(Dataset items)

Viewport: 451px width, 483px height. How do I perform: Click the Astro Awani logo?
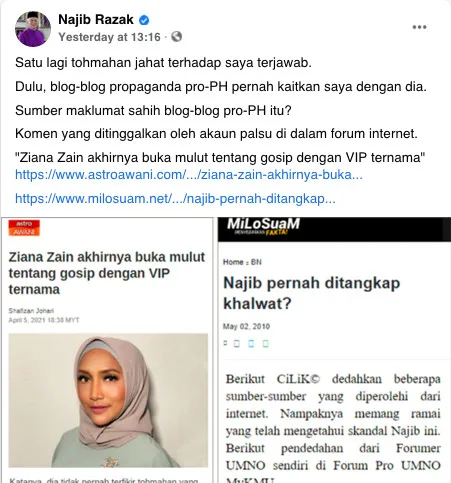tap(24, 228)
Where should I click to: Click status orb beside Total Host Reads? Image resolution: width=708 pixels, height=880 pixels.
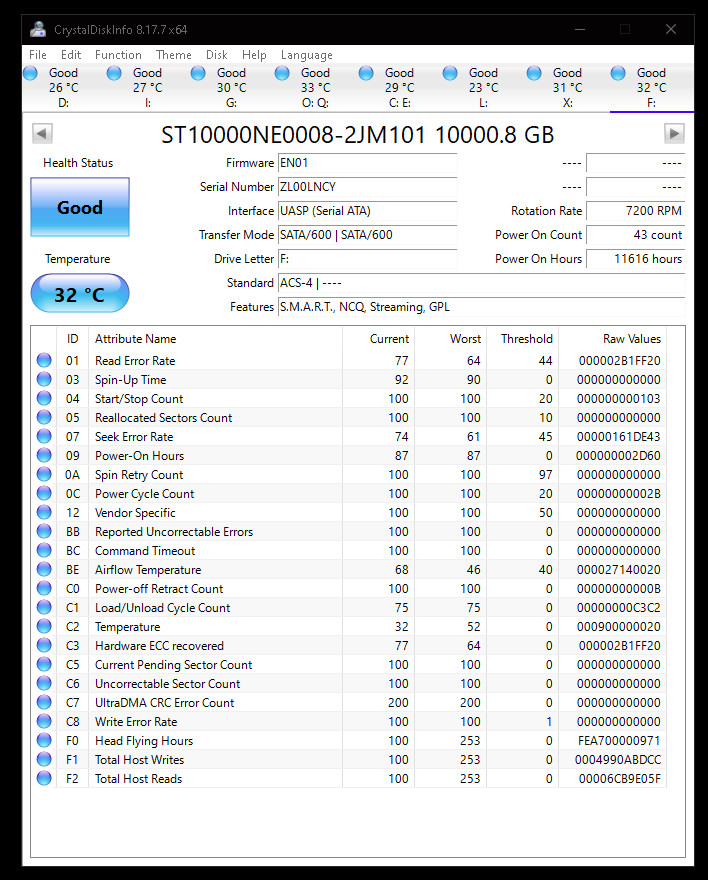44,779
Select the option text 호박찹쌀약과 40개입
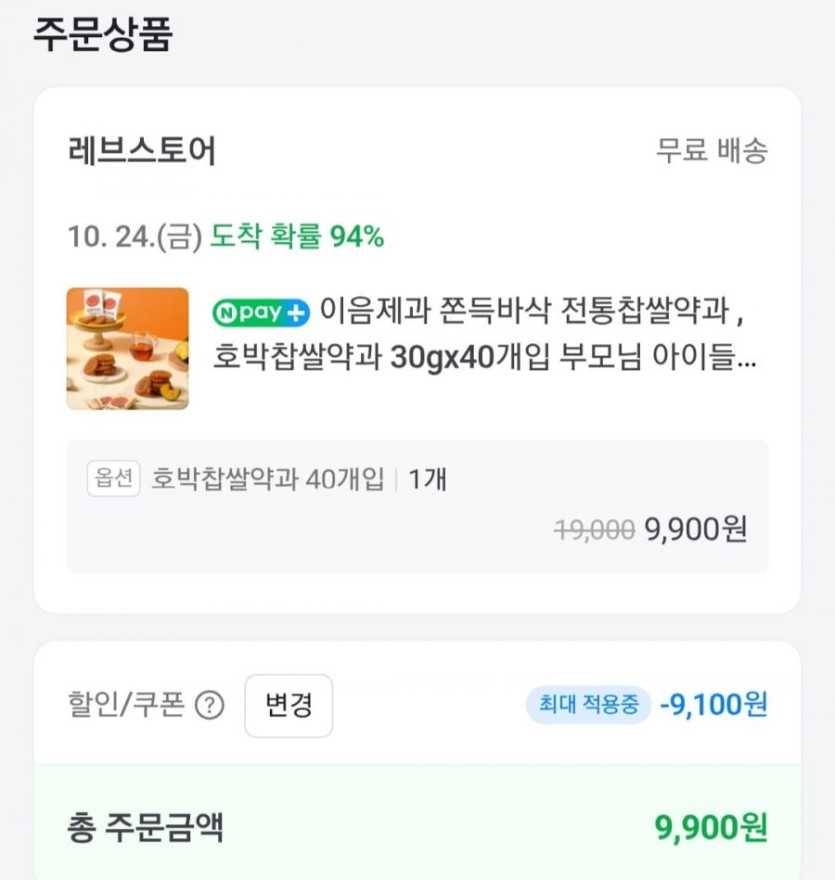 click(x=267, y=480)
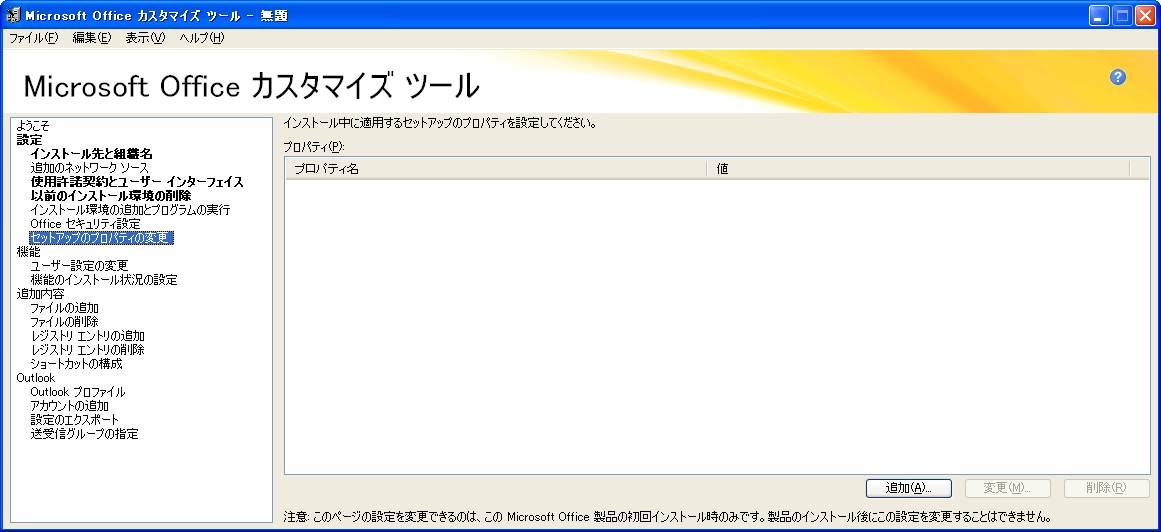Open the ヘルプ(H) menu
The image size is (1161, 532).
point(201,38)
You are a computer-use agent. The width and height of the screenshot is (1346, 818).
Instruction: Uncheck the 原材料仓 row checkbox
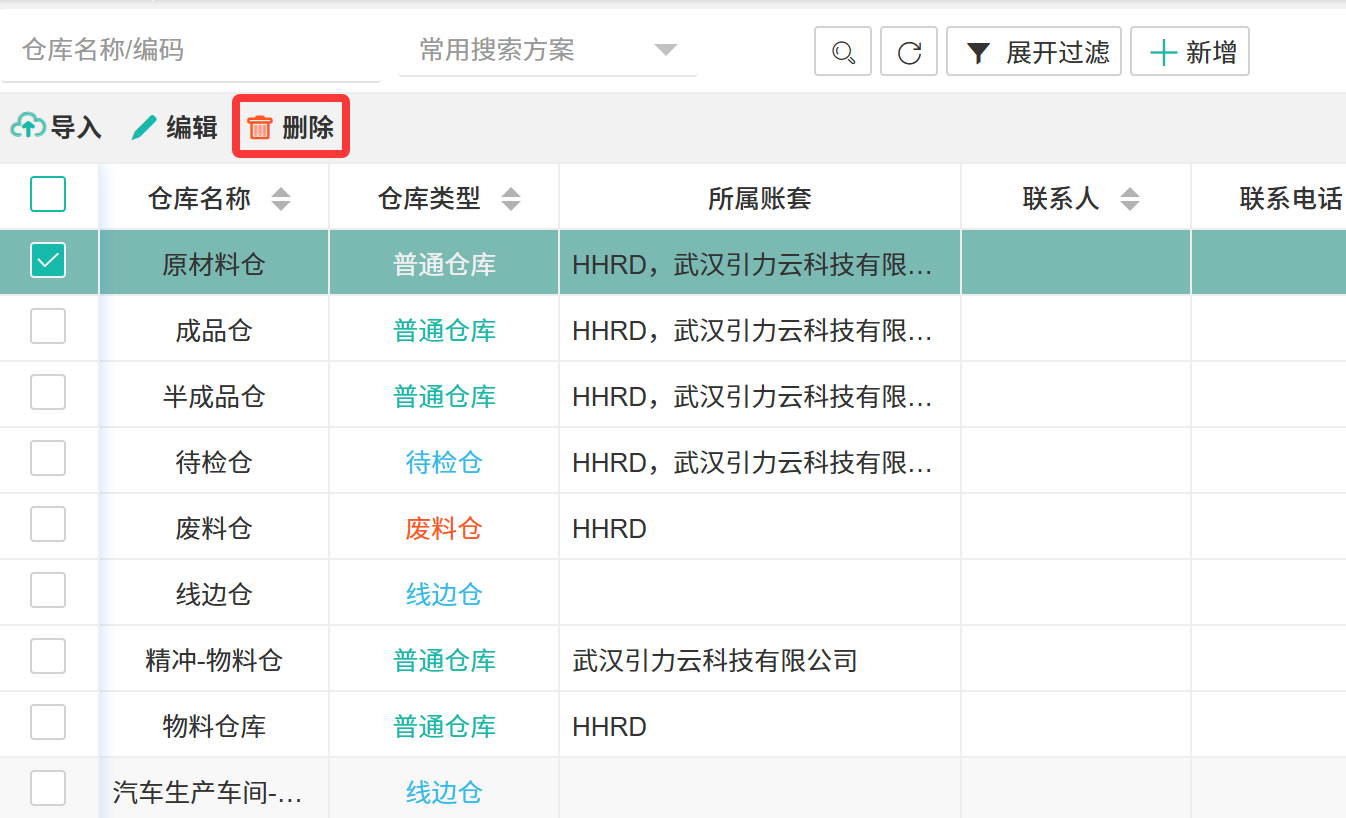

> [WORK TO BE COMPLETED]: Leave every picture out and output the records exactly.

> [SOLUTION TO THE PROBLEM]:
Viewport: 451px width, 483px height. How do I perform: Click the Astro Awani logo?
tap(24, 228)
Where should I click to: Click status orb beside Total Host Reads? Image resolution: width=708 pixels, height=880 pixels.
44,779
Select the option text 호박찹쌀약과 40개입
 click(x=267, y=480)
Open the ヘルプ(H) menu
The image size is (1161, 532).
point(201,38)
You are a computer-use agent. The width and height of the screenshot is (1346, 818).
Instruction: Uncheck the 原材料仓 row checkbox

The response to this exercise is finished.